With the caveat that I do not know the case well, and can't come close to evaluating the guilt or innocence of those involved, here's the story run in the Tyler Morning Telegraph today. The Judge is expressing some degree of skepticism from the tone of this story:
"Justice Hedges also focused on the fact that five children were called to testify in the original trial, when the original two who made the outcries would have sufficed".
Again, the similarity to this case and YFZ is the mystifying failure to go with what would have worked better, and instead running up the number of supposed victims. The Judge seems to think that if the prosecution had just stuck to the first two "outcries," things would have gone better for the prosecution. This makes me wonder about the pathology of Law Enforcement that is involved.

Are they competing to get to a prosecution first?

Are they trying to up their "rep" in the case with more salacious details thereby furthering their careers?

I mention this because a less spectacular approach to YFZ it seemed, would have sufficed, yet in this case the Judge seems to be pointing to, bare minimum, excess. Five kids instead of two which in my mind corresponds to the number of "underage pregnant teenage girls" that were "found" initially at YFZ.

I continue to point out that the cause for going into the ranch seemed silly to me. Why not just go in on a suspicion of Bigamy and list a bunch of places to search and then "Seek until ye shall find?" Instead there is a big splashy raid with horrific allegations (who can forget the "Sex Bed") and now an endangered prosecution.

Does Texas routinely gin up the charges so as to make any potential juror afraid to acquit or give lowered sentences? Is it all about trying the case, before trying the case?

"Wes" Volberding:
"The briefs allege that the Smith County District Attorney’s office concealed vital information pointing to the actual innocence of the six adults involved in the case, and that Judge Skeen has applied different rules in this trial than Texas allows," he said.

"The owners of the club, Russ and Sherry Adams, told the Tyler prosecutors that no children ever set foot in their club," Volberding said.

"The prosecutors believed them and let them go, then kept that information to themselves without telling the defense lawyers," he said.
The original source of the accusation, is questionable:
"Smith County prosecutors also concealed the fact that one of the foster parents of the two children who made the original outcries, John Cantrell, was being investigated in California for molesting other children who had been in his care.

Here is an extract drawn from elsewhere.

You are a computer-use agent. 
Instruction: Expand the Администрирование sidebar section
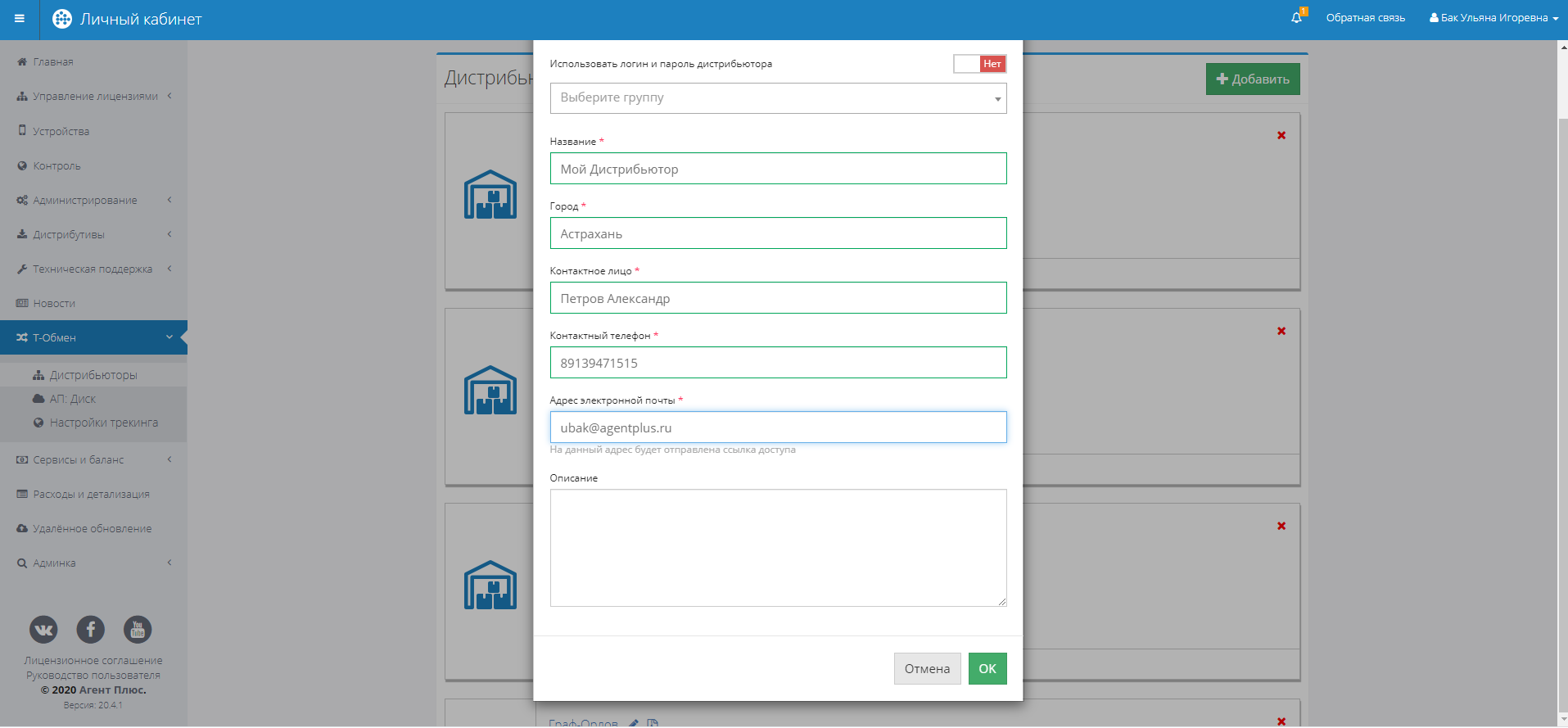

Volberding also alleges that prosecutors held onto recorded statements in which the children say that nothing ever happened to them, and no molestation ever occurred."
Thad Davidson, who was the original attorney of record for the defense said he would be: "surprised if the case was not flipped."
"Jim Huggler, who served as both the original trial attorney, and is now the appellate attorney for Jamie Pittman, another defendant in the case, filed his appeal based on the introduction of other offenses not related to the indictment of his client in the original trial.

Huggler also said, like Volberding, that the state concealed the tapes of the children who said nothing ever happened to them."
There was no mention of the unprecedented "Amicus Brief" filed by the Wood County DA, contradicting the Smith County DA, in the Tyler Morning Telegraph story.

The story has also been covered by "Grits for Breakfast," and by the "Texas Monthly." As mentioned before, Ranger Philip Kemp is in it, up to his neck. Of course Bill Medvecky has been all over it.